Professional Soccer Players Should Hire Transfer Analysts

05/06/2022

We've all seen it, sometimes with our favorite club or player, far too often, a player makes a dream transfer, and it turns out to be an absolute nightmare. The player gets turned into a meme on social media, maybe gets booed at the stadium, and it all results in a situation where both the player and club are left dissatisfied.

But it doesn't have to be that way.

In my opinion, there are three reasons transfers fails:

1. Injuries

2. Club dysfunction

3. Poor stylistic fit

The first two are out of the athlete's hands, so I want to focus on number 3. That is the base of this article, my belief that professional soccer players should hire consultant firms that analyze their strengths and weaknesses, matching them with the best club possible.

Unfortunately, it is commonplace to see a player sign for a club simply because of prestige, ignoring that it might not be a fit for what they do well. 

The truth is only a few players in this world can excel regardless of system; the secret is most of your favorite players require specific playing styles to get the best out of them.

For example, Mo Salah was a great player at Roma, good enough to score a respectable 29 goals in 65 games over two seasons. He joins Liverpool, and in his first season, he scores 32 goals in 36 games, surpassing his total over two years in Roma.

How did that happen? Fit. Mo Salah's greatest quality is his speed and dribbling/combination ability in tight spaces. Klopp's Liverpool are renowned for the style the coach coined himself, "Heavy-metal football." The instruments are the high pressing, quick transitions, and explosive runs the forwards make . . . The kind of style suiting a forward like Mo Salah with his world-class speed and agility leveraged to generate plenty of high-quality scoring opportunities. In his first season, Mo Salah set the world aflame as he broke the long standing Premier League goal-scoring record. Evidence of a player who landed in the right system for his strengths.

On the other end, let's look at Romelu Lukaku. Lukaku's strengths are his pace and ball-carrying ability in open space. That lends itself to a playing style where a team sits in deep, letting their opposition have possession, waiting for an opportunity to feed their players in the space left behind. That is precisely the style Antonio Conte's Inter Milan employed to end Juventus' nine-year Serie A dominance. Last season, Inter finished seventh in possession, but Lukaku led the league in goal contributions with 24 goals and 11 assists.

Lukaku's highest-scoring league season was with Everton in 2016-17, where he scored 25 goals. Everton finished 8th in possession that year, and their overall possession percentage of 52.1 was only .3 off the 52.4 Conte's Inter boasted.

But is this a one-off? Not at all. Lukaku played four seasons at Everton and scored at least 15 goals in three of those seasons. He had one off year in 2014-15, where he only scored ten goals, a year where Everton's possession rate of 54.7 was a significant deviation from the 52.1, 51.9, and 51.9 they posted in the other three seasons. That 54.7 is also awfully close to the 54.8 and 54.5 possession rates Manchester United recorded in the two disappointing seasons Lukaku spent at the club. And if you think that's a fluke, consider the West Brom team a 19-year-old Lukaku led to 8th place in the Premier League. He scored 17 impressive goals for a team that finished 13th in possession at 45.9 per game.

So the evidence says that Lukaku's best seasons have been for teams that utilize a counter-attacking style, while his worst seasons are with possession-heavy teams.

Perhaps, had Lukaku hired a transfer consulting team, they would have told him Tuchel's Chelsea was the worst possible move for a player with his strengths and weaknesses.

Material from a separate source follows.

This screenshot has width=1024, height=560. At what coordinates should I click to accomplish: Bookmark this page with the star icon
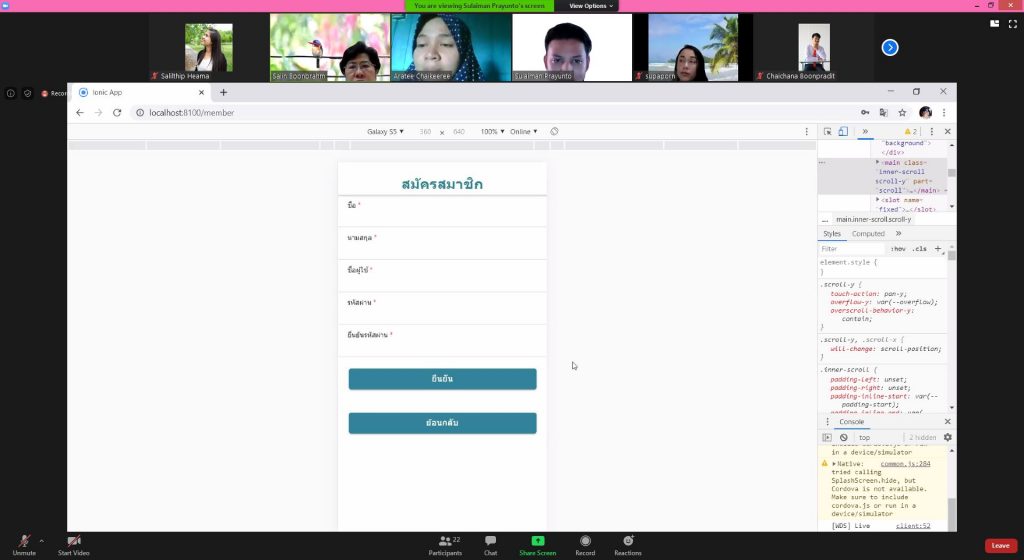pyautogui.click(x=902, y=113)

Yet, he decided to sign for a Chelsea team that finished last season with a possession rate of 61.4, ranked third in the league. Here we are, and Lukaku is having the worst season of his career with five goals in 23 games for a Chelsea team with a possession rate of 61.8.

And keep in mind, those are two extreme examples drawn from elementary level analysis. A consulting team would have access to the kind of data that further paints the picture of what is a fit for a particular player's strengths and weaknesses. For some players, it's a specific league that fits them best; for some, it's a playing style; and for some, it's a precise formation. Whatever the answer is, it's heartbreaking to see players fail and get ridiculed on social media when it doesn't have to be that way.

The margin between a world-class player and a very good to average one is narrow, far narrower than you imagine. That margin lives in the opportunity they receive and if it matches their strengths and weaknesses. 

I hope that the future of the game is one where players better optimize their value by hiring analysts who push them in the right direction when it comes time to make that career-defining move.